For Schlumberger, this year will be about capturing more business with new and better technologies, said the CEO. Not only are new chemicals set to be released to increase well productivity, but Kibsgaard indicated that there would be updated hardware as well.

Based on its third-party surveys, Schlumberger expects exploration and production spending overall to increase about 6% this year.

As North American producers this year move toward less exploration and more development, Schlumberger’s operations would be impacted. But not necessarily in a negative way, the CEO explained. Less exploration might impact the geophysical/seismic business, WesternGeco, but it wouldn’t impact well development.

“We have a very broad portfolio, so these shifts, they might have small impacts but overall I’m not overly worried about that going into 2014…In terms of the nature of the growth in exploration, we expect it to be more well-related…We are pretty clear that there’s a flattening of the exploration pricing spend is happening…

“The global operation is going to be more well-related than exploration-related. While that means it’s more challenging for the environment of WesternGeco, it still bodes well for our wireline, well testing and drilling product lines.”

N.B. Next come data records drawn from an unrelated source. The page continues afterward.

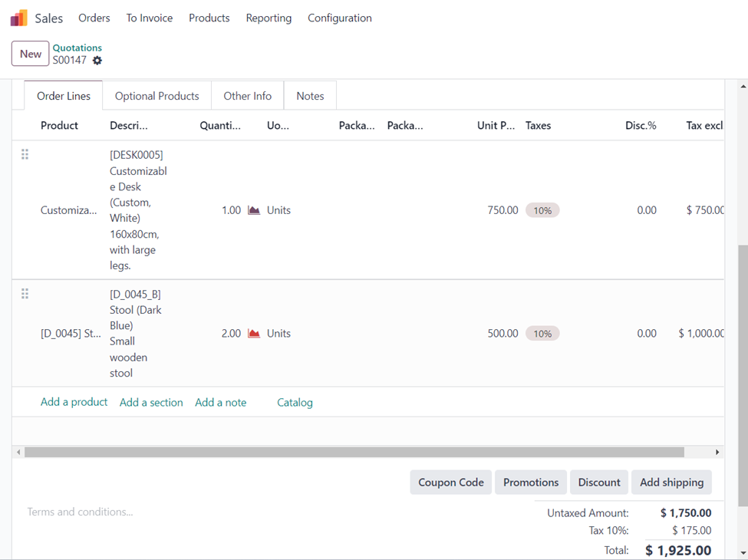Viewport: 748px width, 560px height.
Task: Open the gear settings icon beside S00147
Action: coord(97,61)
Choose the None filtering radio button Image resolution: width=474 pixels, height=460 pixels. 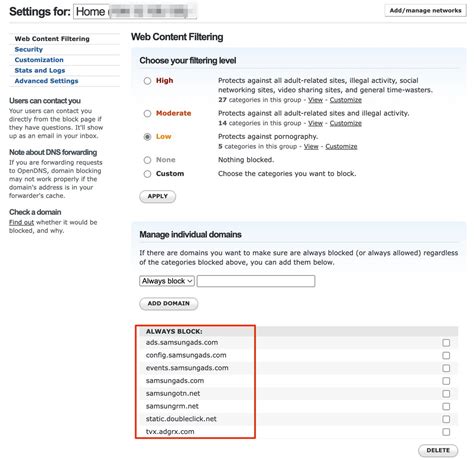click(x=147, y=160)
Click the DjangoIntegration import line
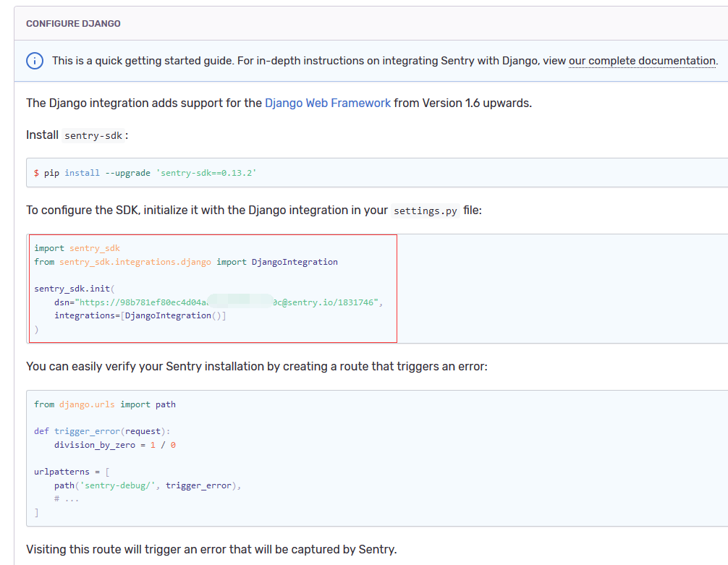 [x=186, y=262]
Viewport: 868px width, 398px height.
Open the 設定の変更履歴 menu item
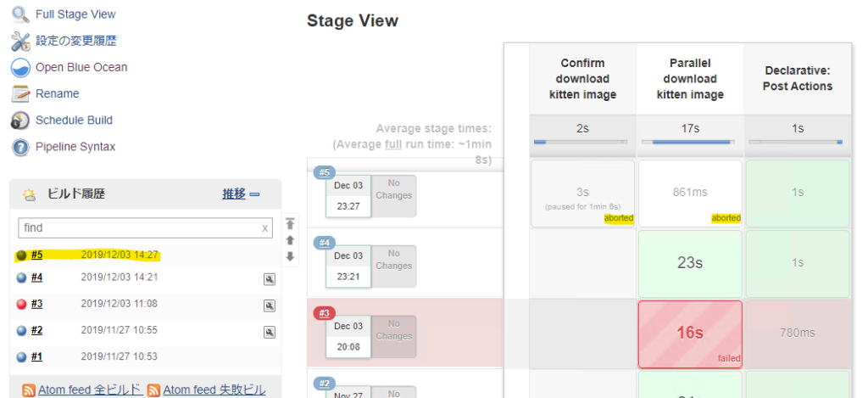[75, 41]
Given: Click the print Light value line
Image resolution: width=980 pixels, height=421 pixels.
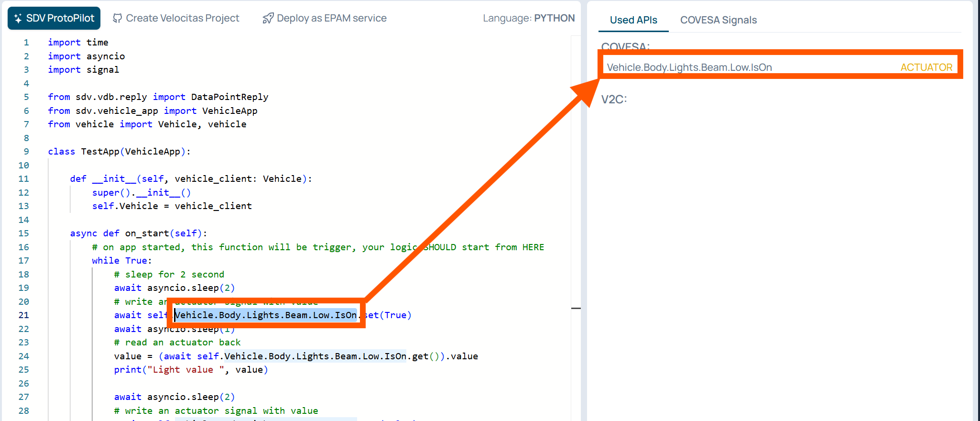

Overall, the global economic outlook continues to be unchanged, but fundamentals continue to improve in the United States, with Europe set for stronger growth, said Kibsgaard. “These positive effects should overcome lower growth in some developing economies and support a continuing rebound in the world economy. Largely as a result, forecasts for oil demand in 2014 have been revised upwards to reach the highest demand growth in several years. Supply is expected to keep pace with demand, with the market, therefore, remaining well balanced.

“Natural gas prices internationally should be supported by demand in Asia and Europe. In the U.S., we see no change in fundamentals, with any meaningful recovery in dry gas drilling activity some way out in the future.”